[A run of data]

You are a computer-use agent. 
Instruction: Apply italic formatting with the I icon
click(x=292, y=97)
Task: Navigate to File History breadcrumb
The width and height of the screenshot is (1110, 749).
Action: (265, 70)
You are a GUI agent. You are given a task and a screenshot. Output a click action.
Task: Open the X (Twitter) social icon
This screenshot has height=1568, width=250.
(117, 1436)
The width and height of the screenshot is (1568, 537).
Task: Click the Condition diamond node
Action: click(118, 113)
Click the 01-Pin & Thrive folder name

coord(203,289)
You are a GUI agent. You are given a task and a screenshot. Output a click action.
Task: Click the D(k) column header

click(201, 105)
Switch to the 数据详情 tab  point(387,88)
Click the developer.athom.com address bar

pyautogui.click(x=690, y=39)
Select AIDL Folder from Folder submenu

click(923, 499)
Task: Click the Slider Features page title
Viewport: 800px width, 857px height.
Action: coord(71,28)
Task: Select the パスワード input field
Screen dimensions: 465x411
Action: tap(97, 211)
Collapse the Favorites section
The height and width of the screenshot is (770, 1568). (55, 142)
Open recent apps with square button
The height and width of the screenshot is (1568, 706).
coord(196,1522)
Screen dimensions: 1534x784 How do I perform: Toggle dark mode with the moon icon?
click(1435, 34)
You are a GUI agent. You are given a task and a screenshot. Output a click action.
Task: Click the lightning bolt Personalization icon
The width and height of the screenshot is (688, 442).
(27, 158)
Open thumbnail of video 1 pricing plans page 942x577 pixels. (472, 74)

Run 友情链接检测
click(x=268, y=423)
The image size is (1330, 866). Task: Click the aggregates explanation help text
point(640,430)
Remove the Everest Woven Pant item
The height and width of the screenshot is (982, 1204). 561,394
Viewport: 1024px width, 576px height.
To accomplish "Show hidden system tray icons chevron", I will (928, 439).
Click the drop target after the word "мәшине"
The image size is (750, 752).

WORK INSTRUCTIONS -> Please copy out the data above word for word, from the line with "Task: Navigate to File History breadcrumb" up to and including the last line of the data.

EXPECTED ANSWER ->
Task: Navigate to File History breadcrumb
The width and height of the screenshot is (1110, 749).
Action: (265, 70)
You are a GUI agent. You are given a task and a screenshot. Output a click action.
Task: Open the X (Twitter) social icon
This screenshot has height=1568, width=250.
(117, 1436)
The width and height of the screenshot is (1568, 537).
Task: Click the Condition diamond node
Action: click(118, 113)
Click the 01-Pin & Thrive folder name

coord(203,289)
You are a GUI agent. You are given a task and a screenshot. Output a click action.
Task: Click the D(k) column header

click(201, 105)
Switch to the 数据详情 tab  point(387,88)
Click the developer.athom.com address bar

pyautogui.click(x=690, y=39)
Select AIDL Folder from Folder submenu

click(923, 499)
Task: Click the Slider Features page title
Viewport: 800px width, 857px height.
Action: coord(71,28)
Task: Select the パスワード input field
Screen dimensions: 465x411
Action: tap(97, 211)
Collapse the Favorites section
The height and width of the screenshot is (770, 1568). (55, 142)
Open recent apps with square button
The height and width of the screenshot is (1568, 706).
coord(196,1522)
Screen dimensions: 1534x784 How do I perform: Toggle dark mode with the moon icon?
click(1435, 34)
You are a GUI agent. You are given a task and a screenshot. Output a click action.
Task: Click the lightning bolt Personalization icon
The width and height of the screenshot is (688, 442).
(27, 158)
Open thumbnail of video 1 pricing plans page 942x577 pixels. (472, 74)

Run 友情链接检测
click(x=268, y=423)
The image size is (1330, 866). Task: Click the aggregates explanation help text
point(640,430)
Remove the Everest Woven Pant item
The height and width of the screenshot is (982, 1204). 561,394
Viewport: 1024px width, 576px height.
To accomplish "Show hidden system tray icons chevron", I will (928, 439).
Click the drop target after the word "мәшине"
The image size is (750, 752).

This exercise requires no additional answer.